(Records from a data source)
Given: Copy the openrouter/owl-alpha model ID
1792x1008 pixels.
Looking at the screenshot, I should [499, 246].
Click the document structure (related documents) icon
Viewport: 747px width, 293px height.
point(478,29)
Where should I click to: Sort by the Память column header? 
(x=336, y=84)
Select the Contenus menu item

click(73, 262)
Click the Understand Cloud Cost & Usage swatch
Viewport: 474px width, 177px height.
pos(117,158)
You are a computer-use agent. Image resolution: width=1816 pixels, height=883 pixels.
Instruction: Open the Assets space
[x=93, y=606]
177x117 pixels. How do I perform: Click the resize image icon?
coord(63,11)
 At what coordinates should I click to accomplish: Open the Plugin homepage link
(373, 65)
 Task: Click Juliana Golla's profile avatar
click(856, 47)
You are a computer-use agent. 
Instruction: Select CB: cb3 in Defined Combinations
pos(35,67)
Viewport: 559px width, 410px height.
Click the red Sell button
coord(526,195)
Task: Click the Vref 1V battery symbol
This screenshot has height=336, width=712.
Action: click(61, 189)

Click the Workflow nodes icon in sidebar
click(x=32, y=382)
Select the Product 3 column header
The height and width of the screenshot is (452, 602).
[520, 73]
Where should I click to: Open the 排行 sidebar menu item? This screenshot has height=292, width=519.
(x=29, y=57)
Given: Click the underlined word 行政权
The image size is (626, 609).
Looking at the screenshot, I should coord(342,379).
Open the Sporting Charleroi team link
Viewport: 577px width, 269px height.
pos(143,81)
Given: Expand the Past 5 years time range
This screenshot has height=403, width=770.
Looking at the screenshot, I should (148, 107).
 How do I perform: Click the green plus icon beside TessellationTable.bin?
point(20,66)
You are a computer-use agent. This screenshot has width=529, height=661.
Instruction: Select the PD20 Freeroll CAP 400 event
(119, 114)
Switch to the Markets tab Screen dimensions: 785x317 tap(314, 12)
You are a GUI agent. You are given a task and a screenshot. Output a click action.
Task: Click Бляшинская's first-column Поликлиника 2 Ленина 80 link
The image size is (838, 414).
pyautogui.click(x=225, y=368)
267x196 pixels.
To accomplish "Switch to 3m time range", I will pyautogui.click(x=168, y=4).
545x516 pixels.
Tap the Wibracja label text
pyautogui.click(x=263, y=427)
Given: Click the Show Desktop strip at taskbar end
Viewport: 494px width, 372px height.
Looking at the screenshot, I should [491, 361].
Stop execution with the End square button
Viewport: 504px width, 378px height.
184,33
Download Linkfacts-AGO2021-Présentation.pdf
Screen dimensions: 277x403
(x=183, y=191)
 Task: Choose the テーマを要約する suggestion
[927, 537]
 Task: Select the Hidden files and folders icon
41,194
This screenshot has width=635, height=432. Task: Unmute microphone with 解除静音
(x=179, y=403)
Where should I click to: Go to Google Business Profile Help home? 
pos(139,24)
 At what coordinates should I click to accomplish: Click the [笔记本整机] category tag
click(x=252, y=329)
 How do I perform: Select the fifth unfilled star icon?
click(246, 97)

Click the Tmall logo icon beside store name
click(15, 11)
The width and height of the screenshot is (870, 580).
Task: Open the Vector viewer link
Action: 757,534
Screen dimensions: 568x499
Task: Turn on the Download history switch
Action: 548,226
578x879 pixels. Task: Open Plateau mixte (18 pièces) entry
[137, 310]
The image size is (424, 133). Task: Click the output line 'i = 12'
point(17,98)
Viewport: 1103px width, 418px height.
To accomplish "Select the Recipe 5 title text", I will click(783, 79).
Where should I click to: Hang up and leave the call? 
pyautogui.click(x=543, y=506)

> **THE EXERCISE**:
Output the records from the line containing "Select the Product 3 column header" down to the line containing "Looking at the screenshot, I should coord(342,379)." as a two-column CSV with the header instruction,click, one row per record, the record's text under instruction and its answer under click. Wrap each field in double quotes and replace any line breaks with spaces.

> **TASK ANSWER**:
instruction,click
"Select the Product 3 column header The height and width of the screenshot is (452, 602).","[520, 73]"
"Where should I click to: Open the 排行 sidebar menu item? This screenshot has height=292, width=519.","(x=29, y=57)"
"Given: Click the underlined word 行政权 The image size is (626, 609).","Looking at the screenshot, I should coord(342,379)."